New statistics out today (Tuesday 28th May) show that drug admissions to hospitals are at a record high in the Borders.
The official ISD Scotland statistics show that in 2017/18, the number of acute hospital stays due to drugs was 114, higher than the previous record of 102 in 2011/12 and a rise of over 40% since 2014/15.
These figures include hospital stays due to overdose as well as mental and behavioural stays. Opiod drugs like heroin accounted for half of all drug admissions.
Scotland wide, there were 29 admissions a day, involving nearly 8,000 patients and more than 10,000 hospital stays.

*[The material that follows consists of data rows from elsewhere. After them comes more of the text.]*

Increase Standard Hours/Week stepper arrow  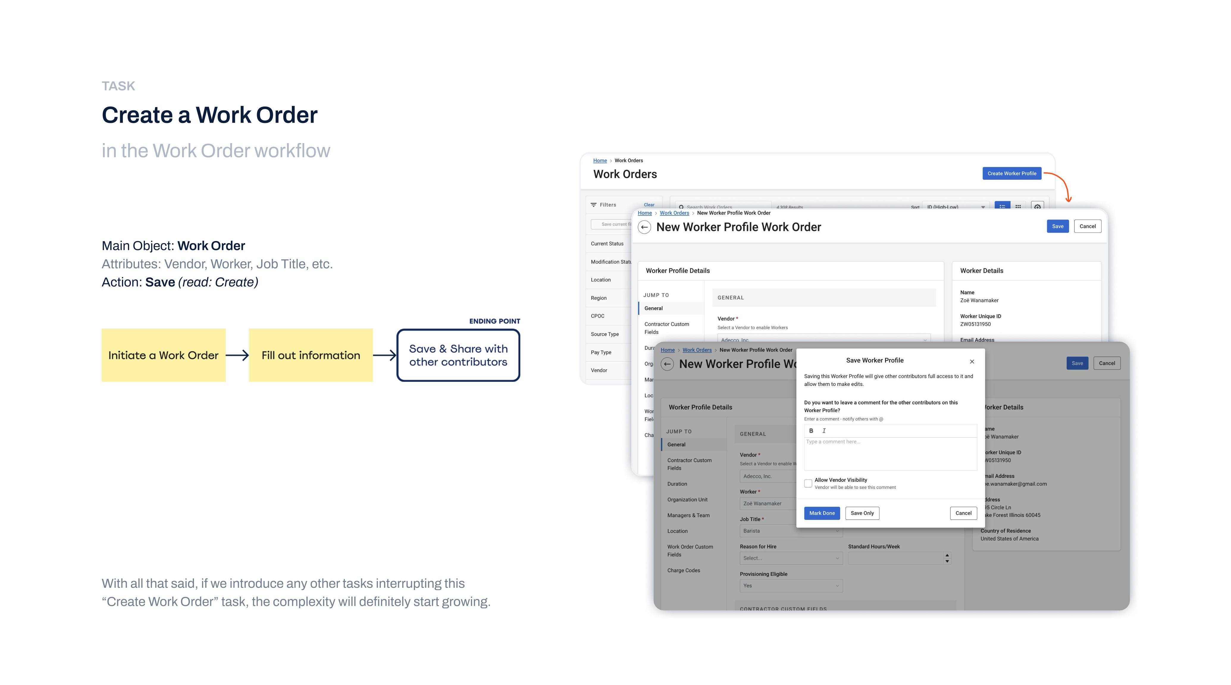pyautogui.click(x=947, y=555)
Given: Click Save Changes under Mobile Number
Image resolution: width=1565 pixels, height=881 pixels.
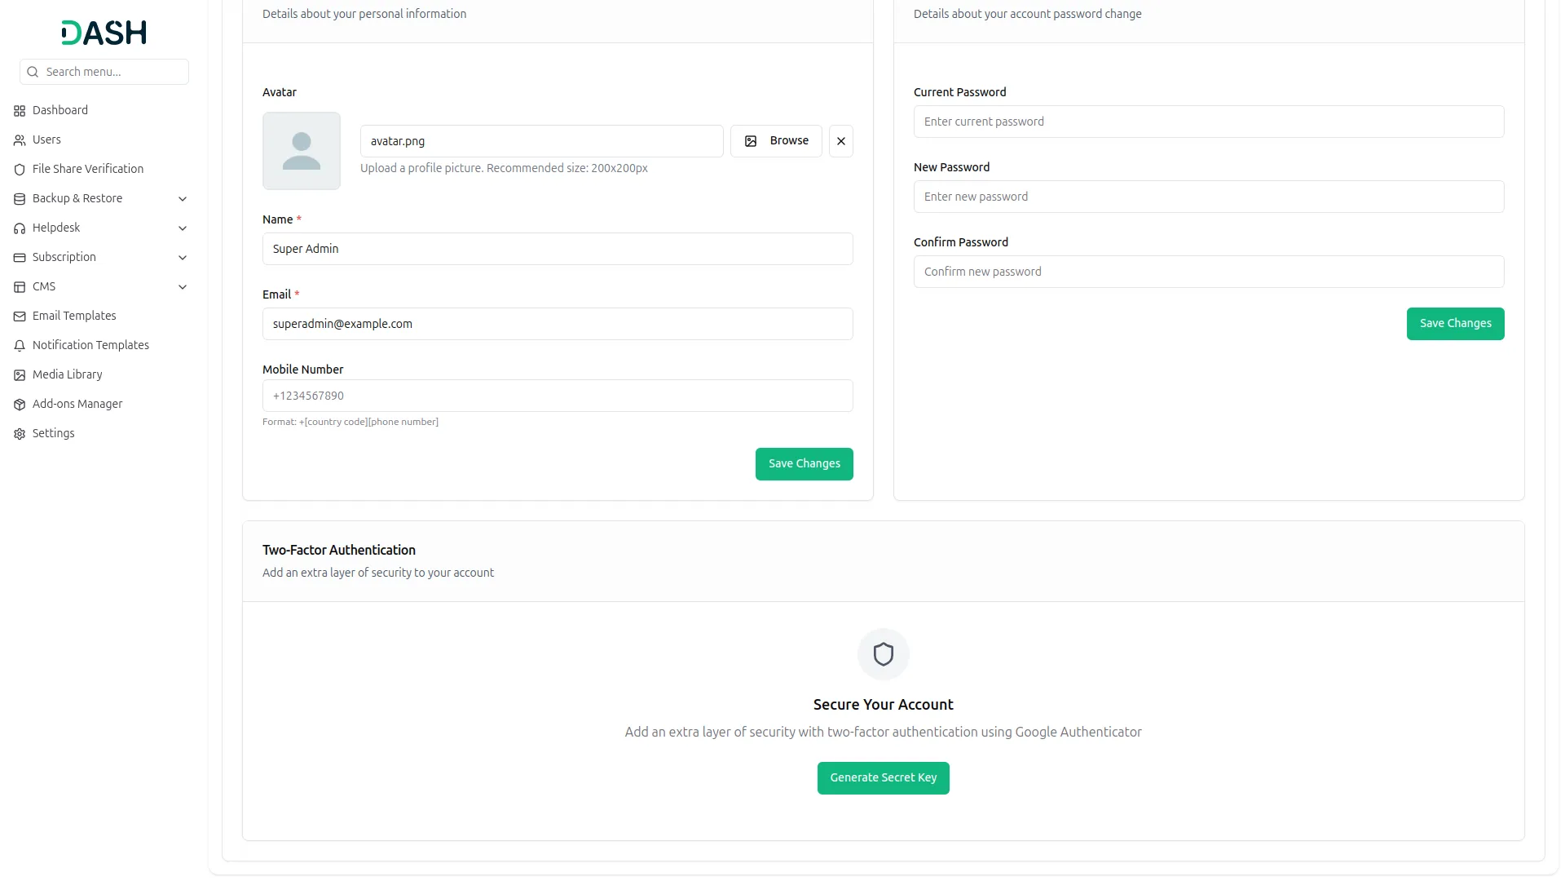Looking at the screenshot, I should pyautogui.click(x=804, y=463).
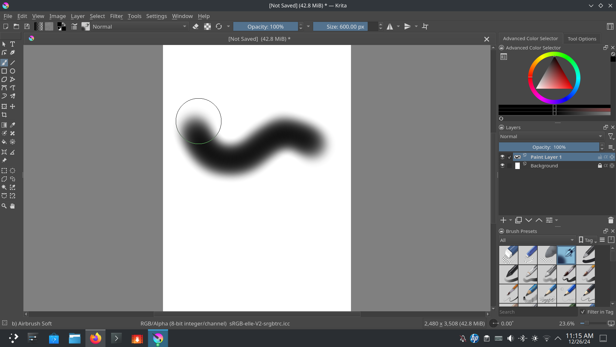Click horizontal mirror tool icon

pyautogui.click(x=390, y=27)
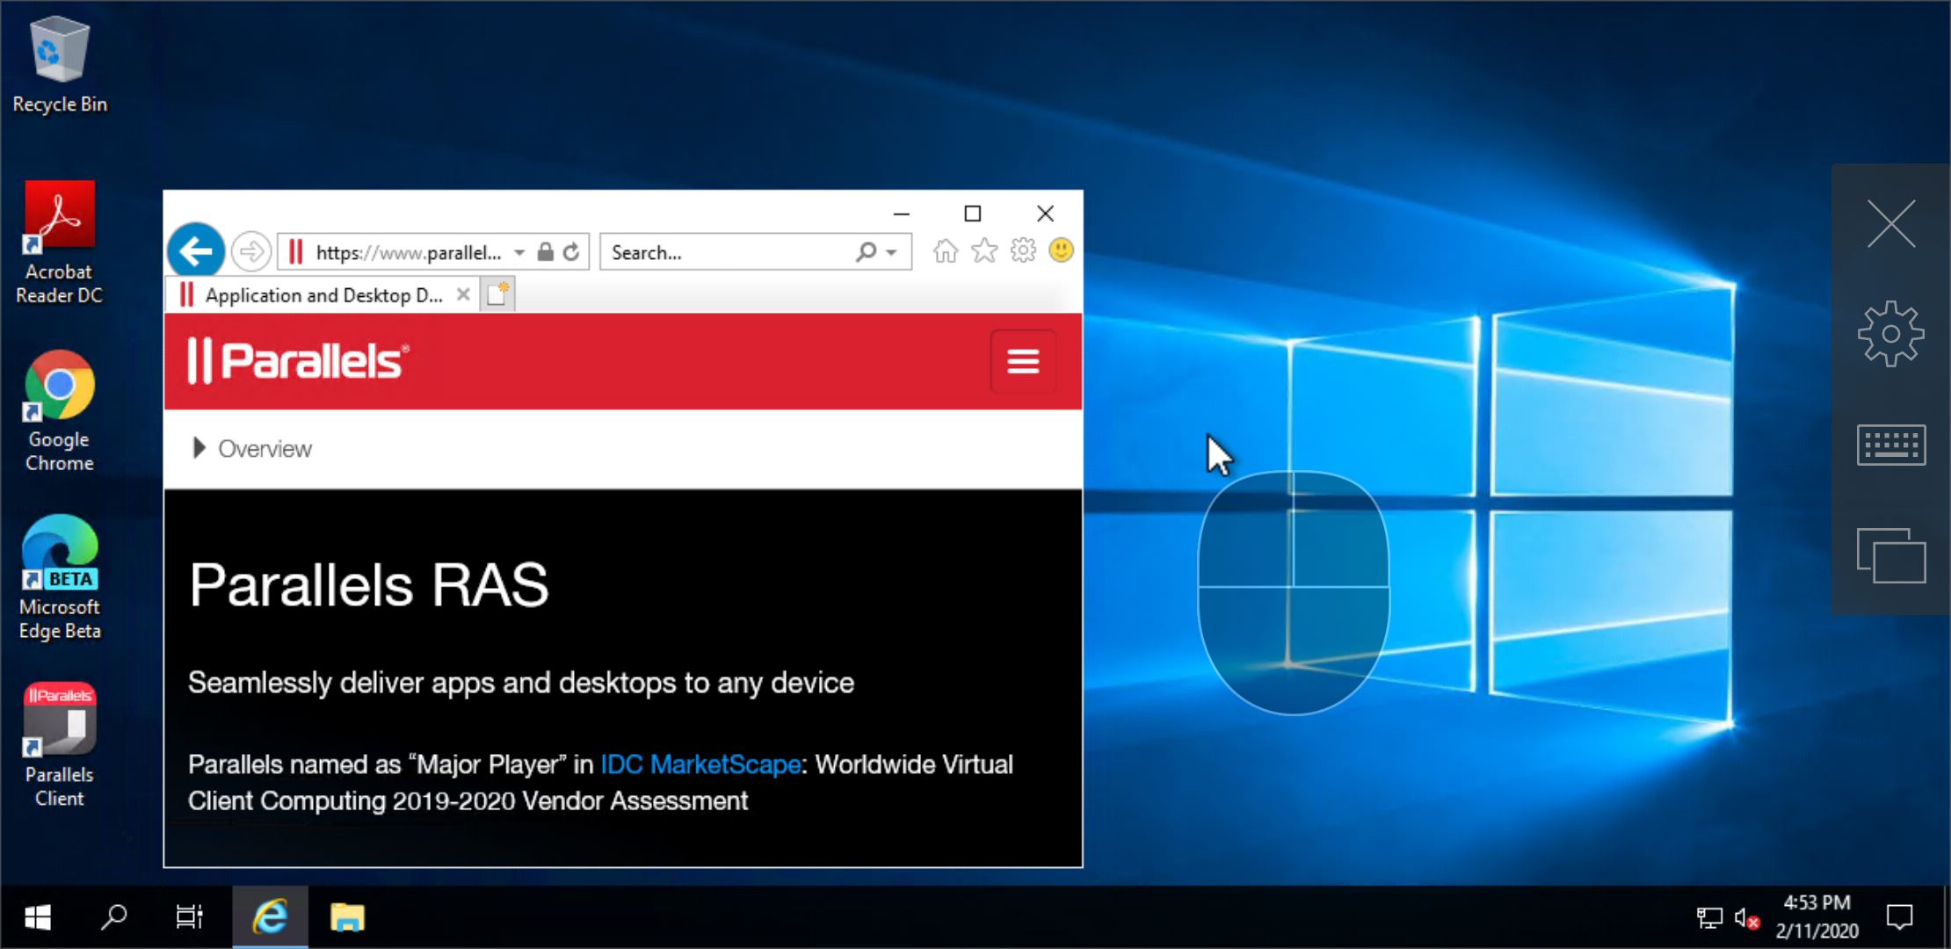Viewport: 1951px width, 949px height.
Task: Close the Parallels side toolbar with X
Action: click(1890, 223)
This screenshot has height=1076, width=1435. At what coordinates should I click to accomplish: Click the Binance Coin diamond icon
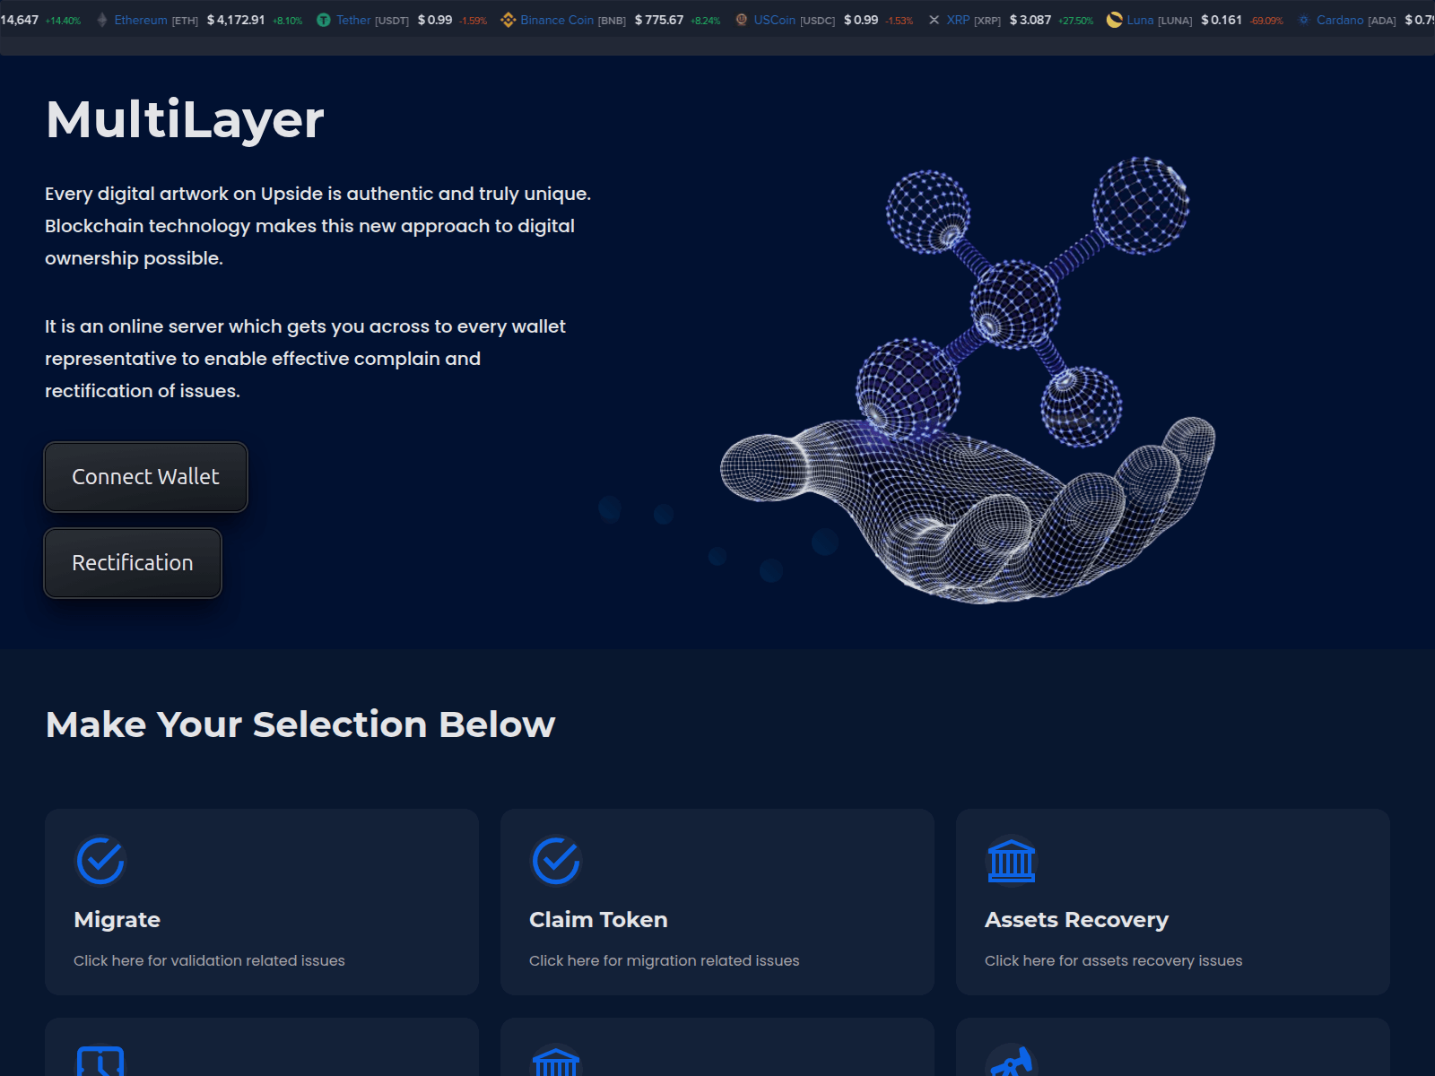pos(509,19)
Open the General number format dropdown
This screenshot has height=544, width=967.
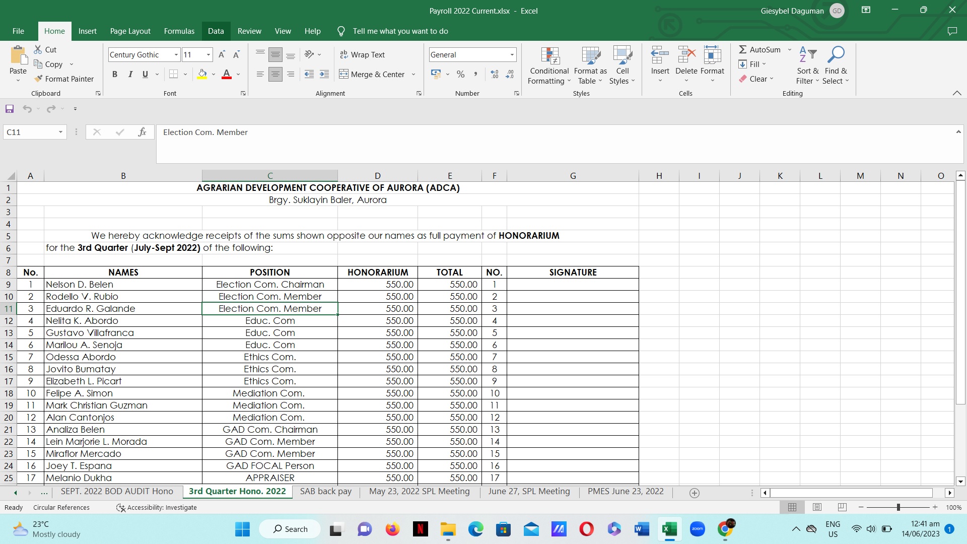point(512,54)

Although drug-related admissions per population in the Borders is below the national average, numbers are rising at a faster rate than elsewhere in Scotland.
The Scottish Affairs Committee is currently holding an inquiry into drug use in Scotland and has held evidence sessions with former drug users and academic experts.
The news comes after it was revealed that drug related deaths have more than doubled in the Scottish Borders.
John Lamont MP said: “While reported drug use remains lower in rural parts of Scotland compared to our cities, these figures show that the problem is getting worse in places like the Borders. The issue we have is there simply isn’t the same amount of accessible support for vulnerable people compared to drug users in Edinburgh and Glasgow.
“The Scottish Affairs Committee has launched an inquiry into drug use and we’ve already identified areas of concern.
“Vulnerable people are being let down by a complete failure to tackle drug use in Scotland. This is a problem we need to get to grips with and do so fast.”